Your task is to print each record exactly as it reads.
*** RECORDS FOR THIS TASK ***
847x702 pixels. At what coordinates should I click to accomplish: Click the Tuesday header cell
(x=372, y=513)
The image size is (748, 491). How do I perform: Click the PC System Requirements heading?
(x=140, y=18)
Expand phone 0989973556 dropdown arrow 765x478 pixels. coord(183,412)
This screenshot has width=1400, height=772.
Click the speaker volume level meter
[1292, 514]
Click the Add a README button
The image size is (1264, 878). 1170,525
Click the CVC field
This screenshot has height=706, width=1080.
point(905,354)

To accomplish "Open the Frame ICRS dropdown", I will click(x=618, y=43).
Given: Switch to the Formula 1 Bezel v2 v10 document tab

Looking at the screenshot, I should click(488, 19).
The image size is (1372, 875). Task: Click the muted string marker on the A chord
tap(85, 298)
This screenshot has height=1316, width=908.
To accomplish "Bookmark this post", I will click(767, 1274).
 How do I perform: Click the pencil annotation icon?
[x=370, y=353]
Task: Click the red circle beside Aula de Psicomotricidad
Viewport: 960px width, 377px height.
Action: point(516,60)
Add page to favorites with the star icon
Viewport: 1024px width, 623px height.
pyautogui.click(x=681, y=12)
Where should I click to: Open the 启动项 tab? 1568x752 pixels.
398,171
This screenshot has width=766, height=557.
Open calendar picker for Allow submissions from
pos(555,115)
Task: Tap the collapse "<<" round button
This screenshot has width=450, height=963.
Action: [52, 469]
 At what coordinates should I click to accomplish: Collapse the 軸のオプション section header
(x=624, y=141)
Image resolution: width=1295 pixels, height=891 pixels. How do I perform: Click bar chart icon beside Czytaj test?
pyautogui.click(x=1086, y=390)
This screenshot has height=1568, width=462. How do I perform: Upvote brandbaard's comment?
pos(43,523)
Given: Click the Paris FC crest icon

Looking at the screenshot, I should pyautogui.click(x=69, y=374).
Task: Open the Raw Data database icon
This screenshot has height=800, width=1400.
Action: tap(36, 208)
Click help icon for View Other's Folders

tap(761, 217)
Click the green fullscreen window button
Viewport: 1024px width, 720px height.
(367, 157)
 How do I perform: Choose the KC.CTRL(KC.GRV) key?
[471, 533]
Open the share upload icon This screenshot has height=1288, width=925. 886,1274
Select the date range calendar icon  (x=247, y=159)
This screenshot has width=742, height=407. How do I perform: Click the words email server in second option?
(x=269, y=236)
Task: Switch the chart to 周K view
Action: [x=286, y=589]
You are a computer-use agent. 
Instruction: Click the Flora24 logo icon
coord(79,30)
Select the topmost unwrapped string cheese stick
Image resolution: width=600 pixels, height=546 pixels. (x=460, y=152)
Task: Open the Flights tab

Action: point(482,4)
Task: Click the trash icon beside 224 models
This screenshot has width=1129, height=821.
*** End of RECORDS FOR THIS TASK ***
RESPONSE AREA.
847x702 pixels. At what coordinates should I click to accomplish: Click the Tuesday header cell
(x=372, y=513)
The image size is (748, 491). How do I perform: Click the PC System Requirements heading?
(x=140, y=18)
Expand phone 0989973556 dropdown arrow 765x478 pixels. coord(183,412)
This screenshot has width=1400, height=772.
Click the speaker volume level meter
[1292, 514]
Click the Add a README button
The image size is (1264, 878). 1170,525
Click the CVC field
This screenshot has height=706, width=1080.
point(905,354)

To accomplish "Open the Frame ICRS dropdown", I will click(x=618, y=43).
Given: Switch to the Formula 1 Bezel v2 v10 document tab

Looking at the screenshot, I should click(488, 19).
The image size is (1372, 875). Task: Click the muted string marker on the A chord
tap(85, 298)
This screenshot has height=1316, width=908.
To accomplish "Bookmark this post", I will click(767, 1274).
 How do I perform: Click the pencil annotation icon?
[x=370, y=353]
Task: Click the red circle beside Aula de Psicomotricidad
Viewport: 960px width, 377px height.
Action: point(516,60)
Add page to favorites with the star icon
Viewport: 1024px width, 623px height.
pyautogui.click(x=681, y=12)
Where should I click to: Open the 启动项 tab? 1568x752 pixels.
398,171
This screenshot has width=766, height=557.
Open calendar picker for Allow submissions from
pos(555,115)
Task: Tap the collapse "<<" round button
This screenshot has width=450, height=963.
Action: [52, 469]
 At what coordinates should I click to accomplish: Collapse the 軸のオプション section header
(x=624, y=141)
Image resolution: width=1295 pixels, height=891 pixels. How do I perform: Click bar chart icon beside Czytaj test?
pyautogui.click(x=1086, y=390)
This screenshot has height=1568, width=462. How do I perform: Upvote brandbaard's comment?
pos(43,523)
Given: Click the Paris FC crest icon

Looking at the screenshot, I should pyautogui.click(x=69, y=374).
Task: Open the Raw Data database icon
This screenshot has height=800, width=1400.
Action: tap(36, 208)
Click help icon for View Other's Folders

tap(761, 217)
Click the green fullscreen window button
Viewport: 1024px width, 720px height.
(367, 157)
 How do I perform: Choose the KC.CTRL(KC.GRV) key?
[471, 533]
Open the share upload icon This screenshot has height=1288, width=925. 886,1274
Select the date range calendar icon  (x=247, y=159)
This screenshot has width=742, height=407. How do I perform: Click the words email server in second option?
(x=269, y=236)
Task: Switch the chart to 周K view
Action: [x=286, y=589]
You are a computer-use agent. 
Instruction: Click the Flora24 logo icon
coord(79,30)
Select the topmost unwrapped string cheese stick
Image resolution: width=600 pixels, height=546 pixels. (x=460, y=152)
Task: Open the Flights tab

Action: point(482,4)
Task: Click the trash icon beside 224 models
This screenshot has width=1129, height=821.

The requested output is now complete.